= Riverside Potters =

Tasmania ceramic artists group (1969–1989)

The Riverside Potters was a group of ceramic artists in Launceston, Tasmania operating between 1969 and 1989. Members created, exhibited, and taught pottery.

== Foundation ==
Riverside Potters was founded in 1969 by artists Pat Cleveland, OAM (1933–), Peg Pedley (1925–) and Betsy Thain (1926–2021). The group operated from a studio overlooking the Riverside Golf Course. Soon after, Betty Curtis, Elizabeth Godfrey Smith and Jill Kirkham worked with the group.

==Activities==
The Riverside Potters crafted vessels from clays dug locally that were finished with glazes made from materials collected around Tasmania. Clay was sourced from localities such as Relbia, near Launceston, and the East Coast of Tasmania. Granite from Coles Bay and rutile from King Island were some of the materials used in glazes.
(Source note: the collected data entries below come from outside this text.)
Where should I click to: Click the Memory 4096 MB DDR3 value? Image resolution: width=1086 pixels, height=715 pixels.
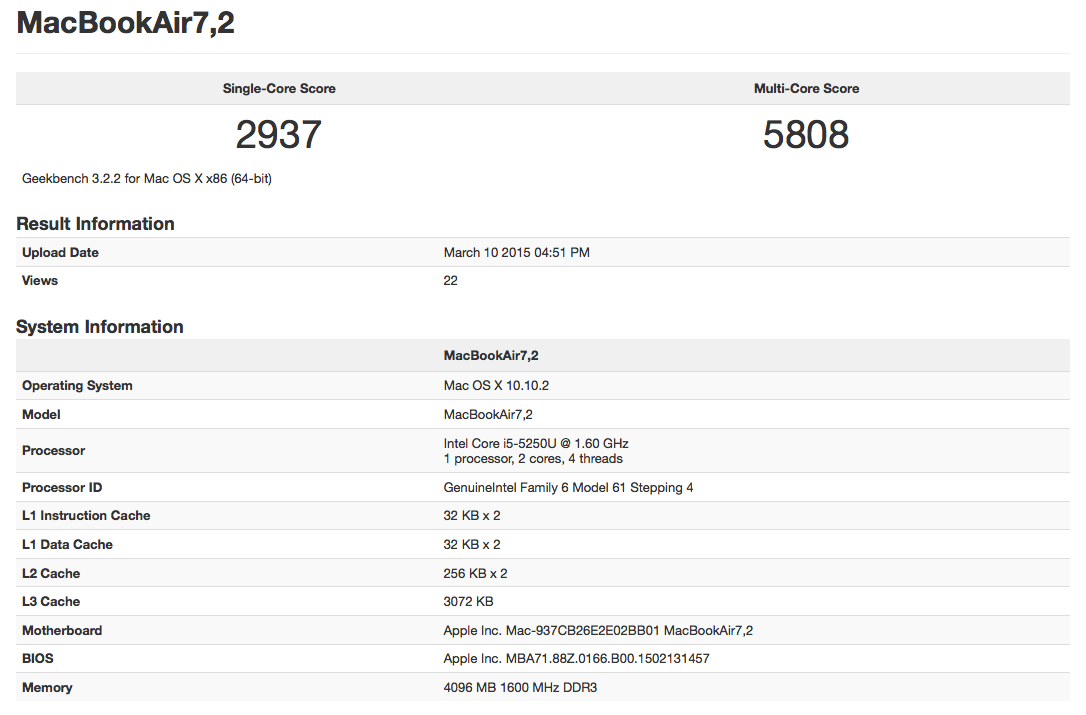pyautogui.click(x=520, y=688)
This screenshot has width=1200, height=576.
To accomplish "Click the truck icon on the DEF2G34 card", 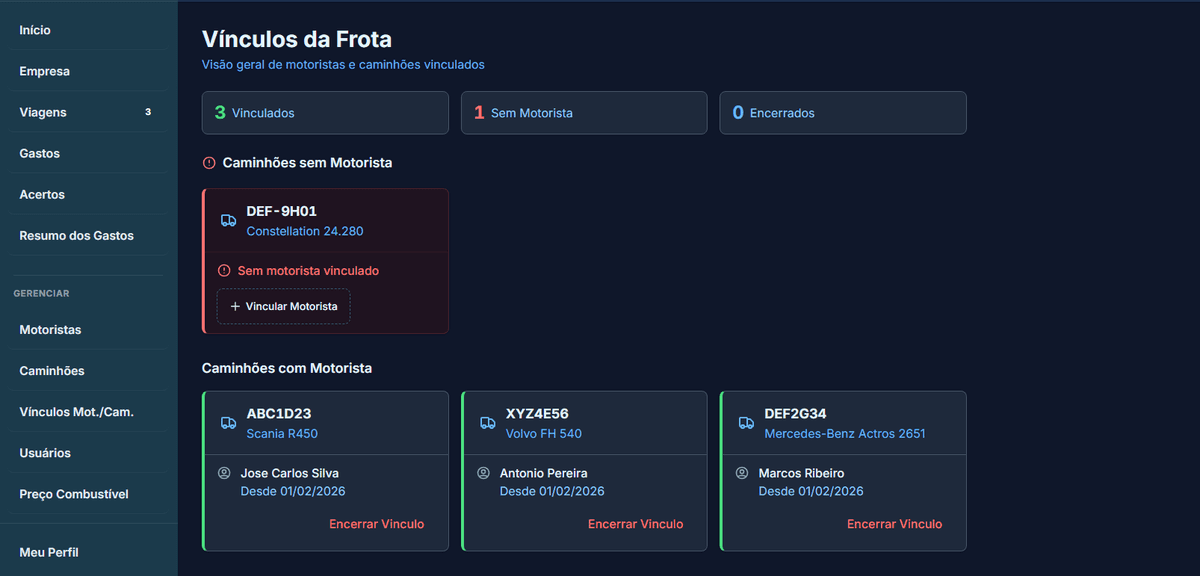I will 746,422.
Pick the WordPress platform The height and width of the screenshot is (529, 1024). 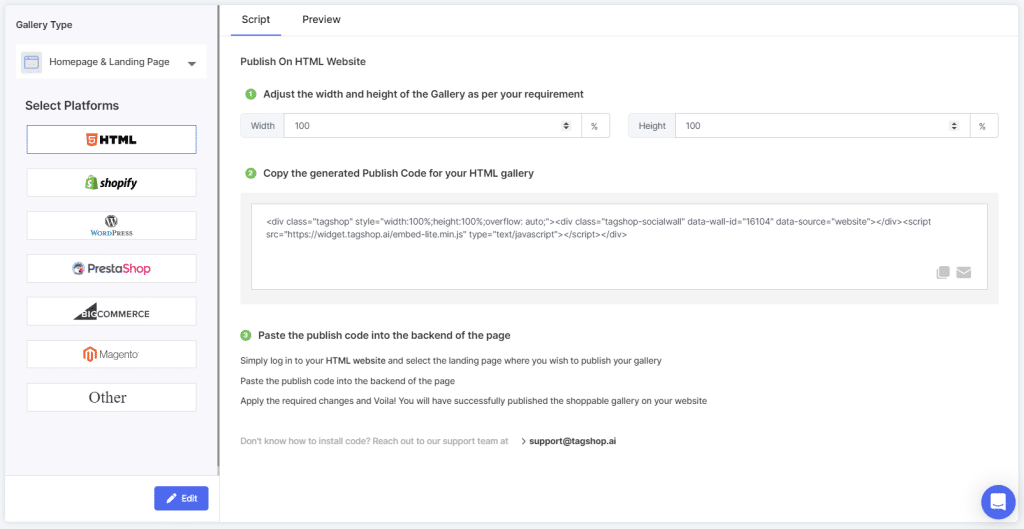[x=111, y=226]
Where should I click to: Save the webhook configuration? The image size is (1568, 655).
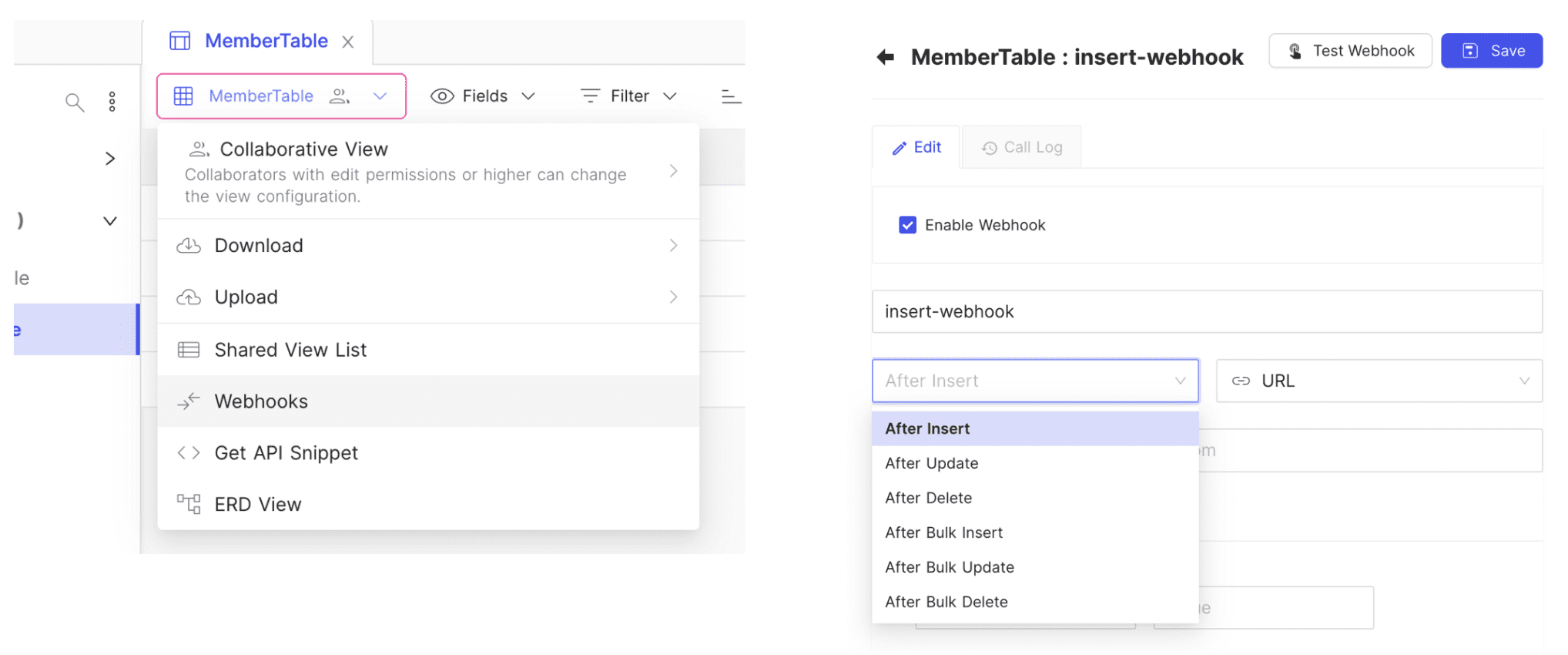[1492, 51]
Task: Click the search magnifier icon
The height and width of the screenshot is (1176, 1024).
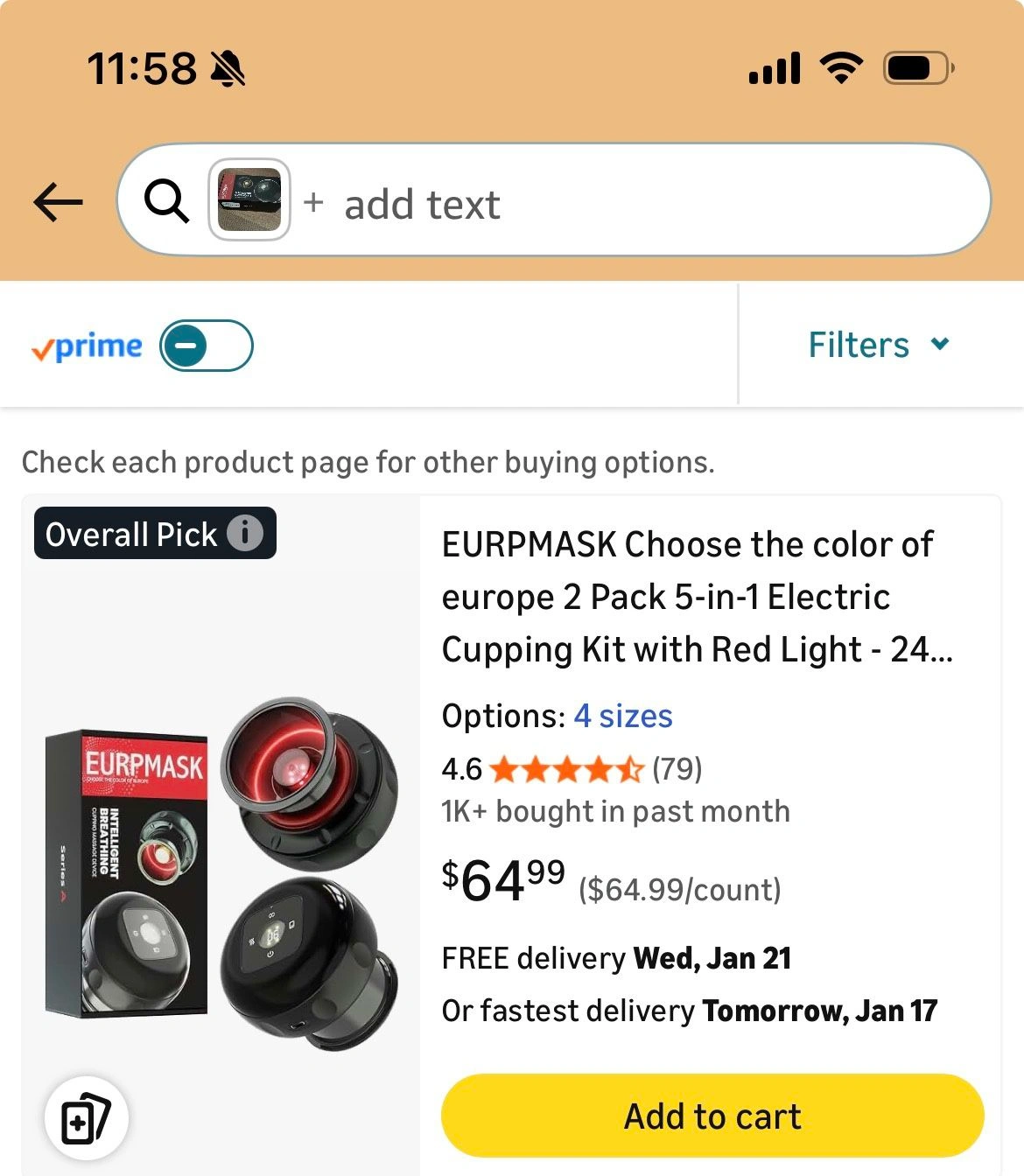Action: click(165, 202)
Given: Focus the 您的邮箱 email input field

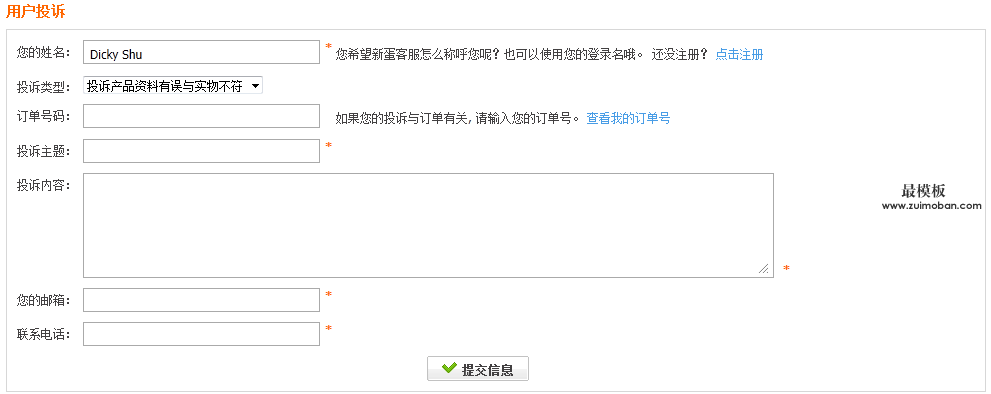Looking at the screenshot, I should coord(202,300).
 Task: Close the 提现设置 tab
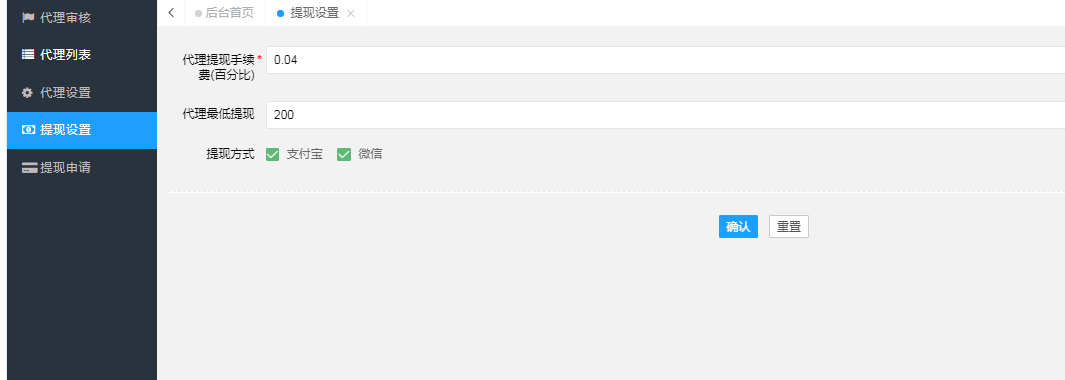pos(350,14)
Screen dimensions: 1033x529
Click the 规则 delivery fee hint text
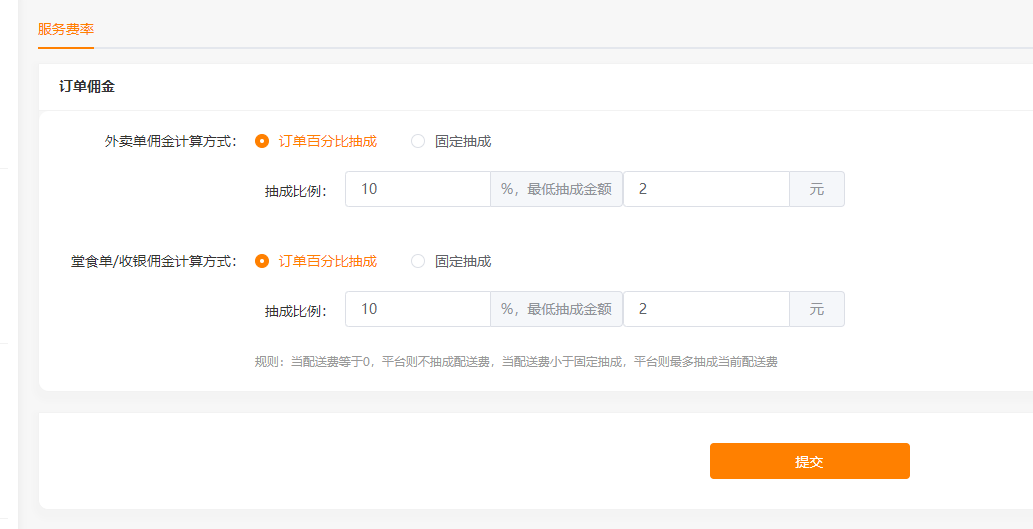tap(516, 362)
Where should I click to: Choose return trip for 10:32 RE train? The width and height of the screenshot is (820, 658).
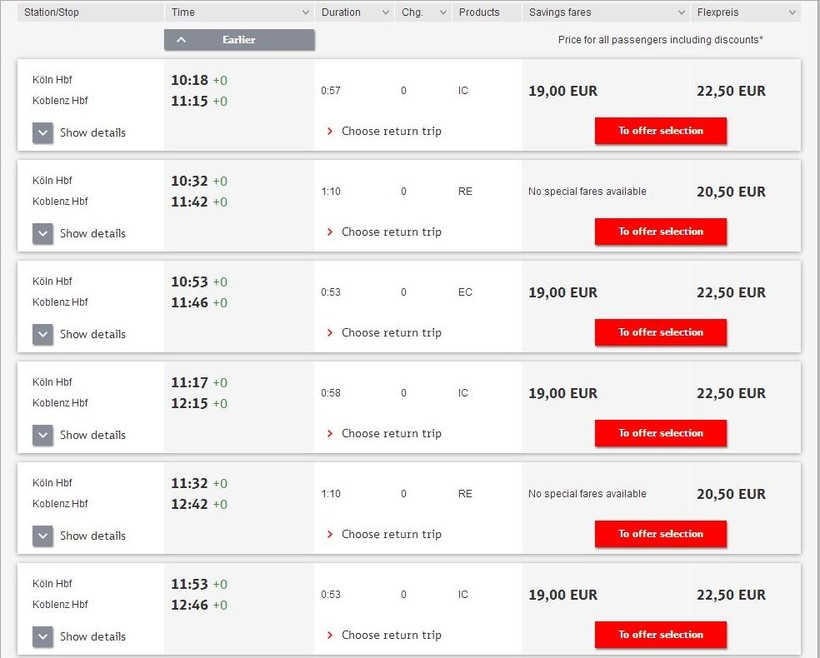point(391,232)
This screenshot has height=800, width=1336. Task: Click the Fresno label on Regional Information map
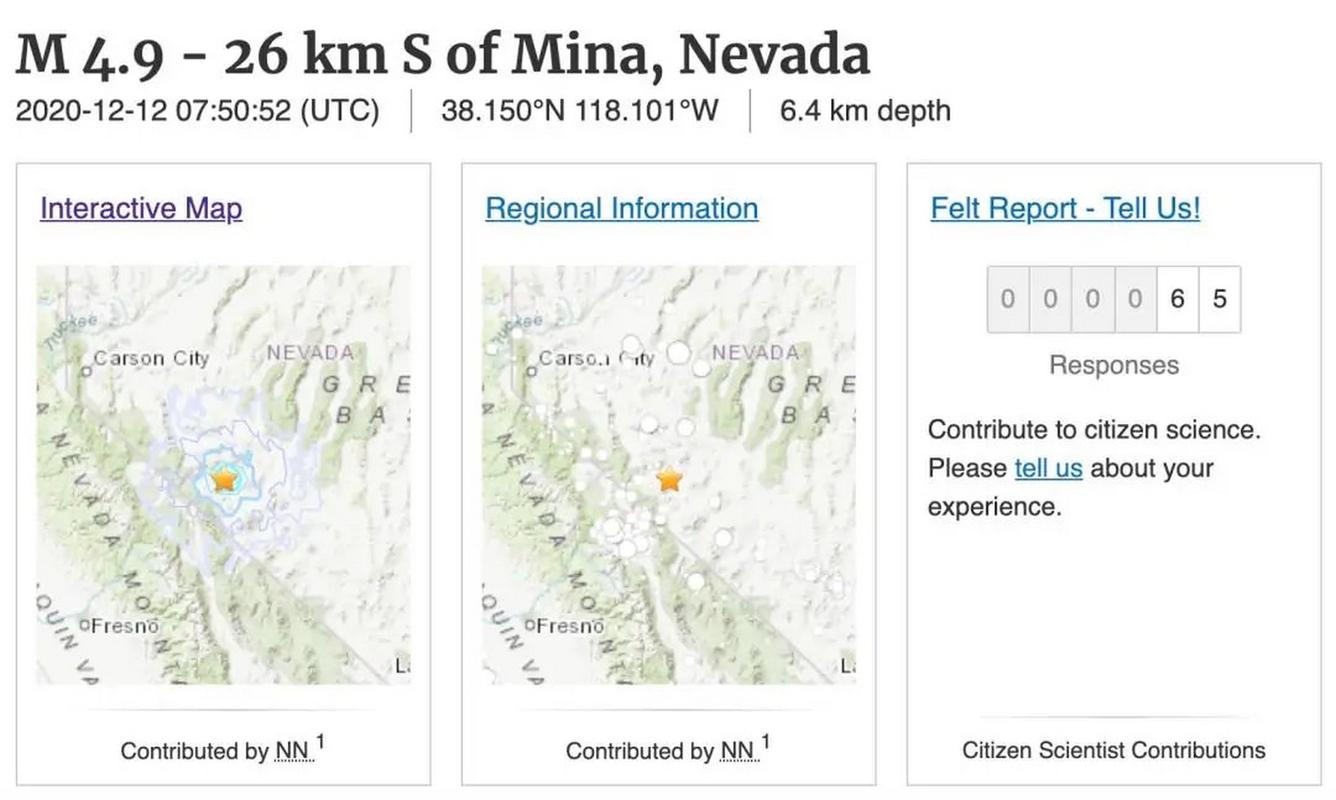(571, 626)
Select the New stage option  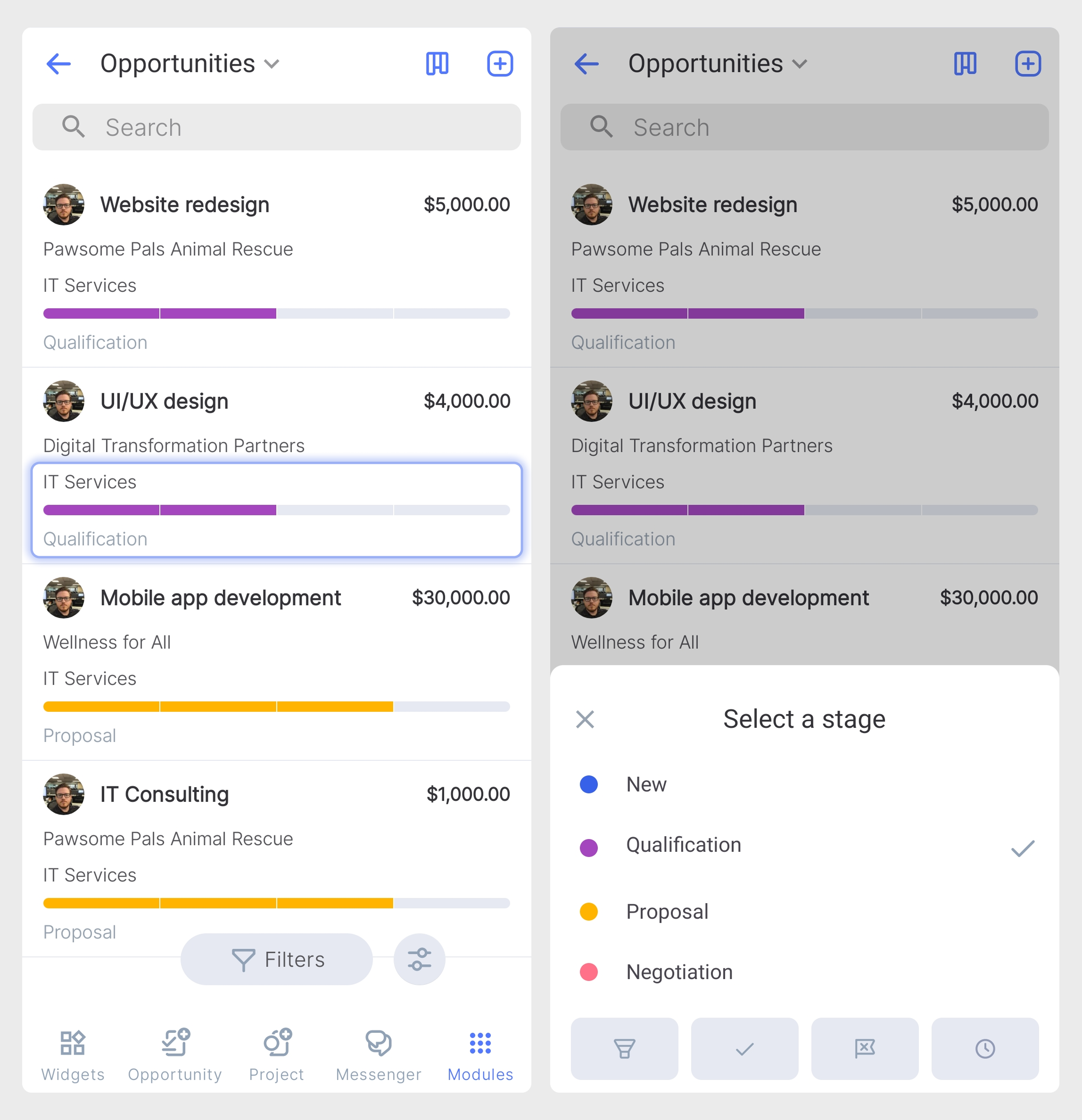[x=804, y=784]
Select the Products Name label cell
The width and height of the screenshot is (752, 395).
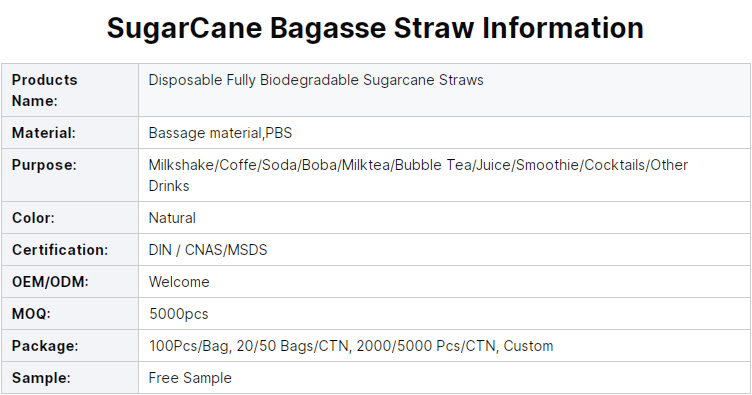[x=70, y=90]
Alongside workspace, the studio included electric and gas kilns, drying and glazing rooms and storage shelves. There were pottery wheels, although some members preferred hand-assembly.

Pedley, Cleveland and Thain taught earthenware pottery classes at Riverside Potters for students of Adult Education. Visiting tutors from interstate and overseas conducted workshops for members. Tutors included Shigeo Shiga (1928–2011), Peter Rushforth (1920–2015), Colin Levy (1933–), and Hiroe Swen (1934–).

In 2010 Pat Cleveland was awarded Medal of the Order of Australia (OAM) for service to the arts in Tasmania through industry development and roles supporting emerging artists.

==Exhibitions==

- Group exhibition, 15 Brisbane Street, Launceston 5–8 December 1975.
- Patches of Light, Queen Victoria Museum and Art Gallery, Launceston.

==Collections==
Pedley, Peg, Queen Victoria Museum and Art Gallery (QVMAG) Launceston, 21 July 2019.